BRIN Pelototi Pidana Korupsi di Indonesia, Kritik Keras Bagian Ini

Chandra Dwi Pranata, CNBC Indonesia
Selasa, 16/12/2025 19:50 WIB
Foto: Seminar Refleksi Akhir Tahun 2025 bertema “Tantangan Penegakan dan Keadilan Hukum Tindak Pidana Korupsi di Indonesia” yang dilaksanakan secara hybrid pada Jumat (12/12) di Gedung Widya Graha Lantai 1, BRIN Gatot Subroto, Jakarta. (BRIN)

Jakarta, CNBC Indonesia - Penegakan hukum di Indonesia, terutama untuk tindak pidana korupsi (tipikor) dinilai masih belum jelas dan membuat masyarakat menilai kurang tegasnya hukum di Indonesia. Kepala Pusat Riset Hukum Badan Riset dan Inovasi Nasional (BRIN) Nawawi menekankan pentingnya evaluasi menyeluruh terhadap efektivitas dan konsistensi penegakan hukum tindak pidana korupsi.

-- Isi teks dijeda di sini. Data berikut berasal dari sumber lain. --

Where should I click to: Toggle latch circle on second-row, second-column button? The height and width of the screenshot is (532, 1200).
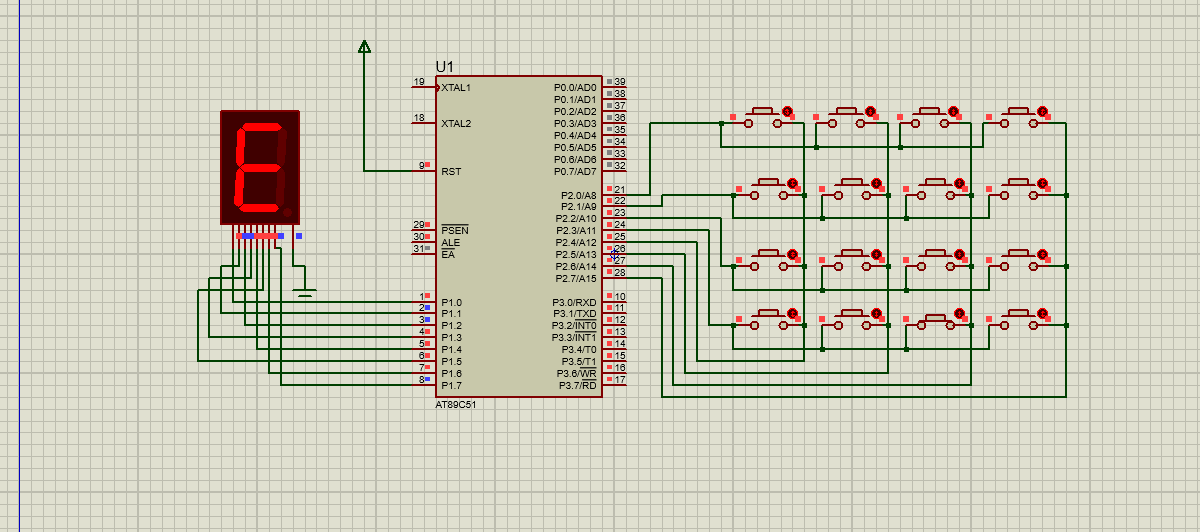[x=876, y=184]
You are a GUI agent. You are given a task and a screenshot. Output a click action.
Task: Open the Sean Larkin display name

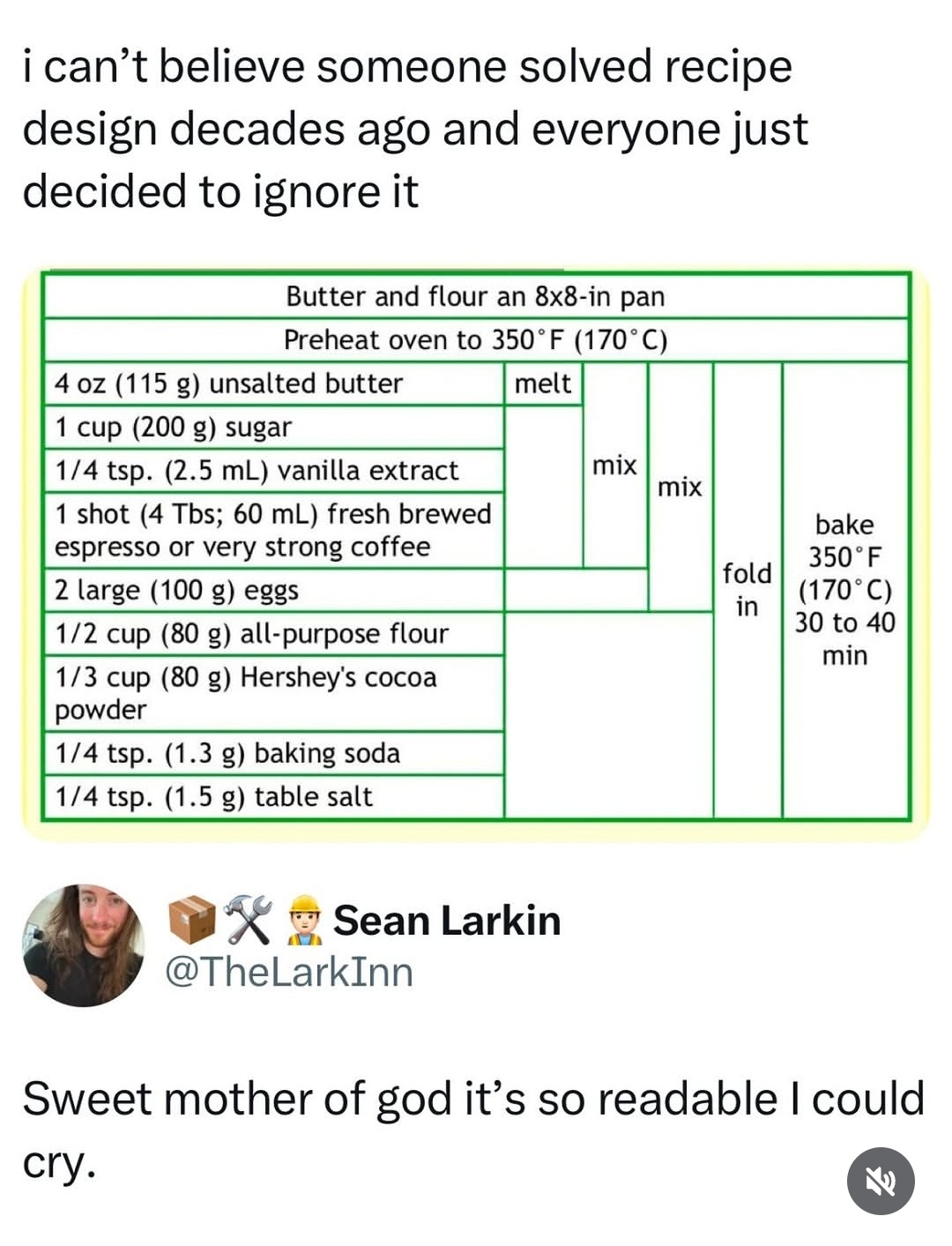(x=447, y=921)
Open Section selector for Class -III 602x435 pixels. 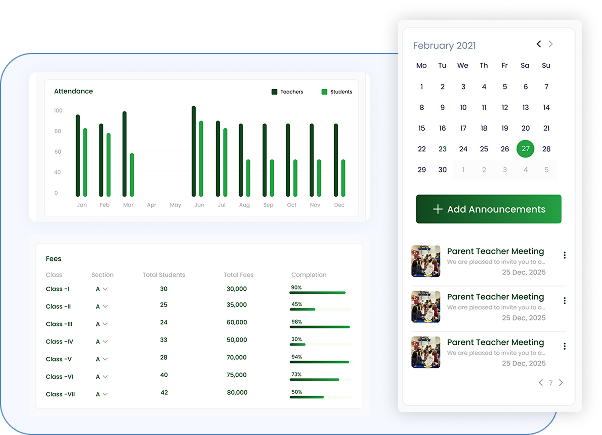point(102,324)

"Evaluasi menjadi penting untuk efektivitas dan konsistensi penegakan hukum tipikor," kata Nawawi dalam Seminar Refleksi Akhir Tahun 2025 BRIN, dikutip Selasa (16/12/2025).

Nawawi menambahkan meski Komisi Pemberantasan Korupsi (KPK) menorehkan capaian yang signifikan pada periode 2020-2024, tetapi tantangan pemberantasan korupsi masih sangat besar.


Pada semester I-2025, lebih dari 2.200 laporan dugaan korupsi masuk ke KPK. Hal ini tentunya menjadi tantangan bagi KPK, saat lembaga antirasuah tersebut menangani 600 perkara dalam periode 2020-2024 dan pemulihan kerugian negara mencapai lebih dari Rp2,5 triliun, serta tingkat kepatuhan LHKPN sebesar 96,67%.

Peneliti Riset Teori dan Doktrin Hukum BRIN, Harison Citrawan menilai wacana korupsi di Indonesia masih terlalu berfokus pada besaran kerugian negara. Menurutnya, inti korupsi seharusnya dilihat dari unsur kesalahan dan kelayakan untuk dipersalahkan, bukan semata nominal kerugian.

Ia menegaskan, laporan audit Badan Pemeriksa Keuangan (BPK) atau Badan Pengawasan Keuangan dan Pembangunan (BPKP) merupakan alat bantu pembentukan keyakinan hakim, bukan kebenaran absolut.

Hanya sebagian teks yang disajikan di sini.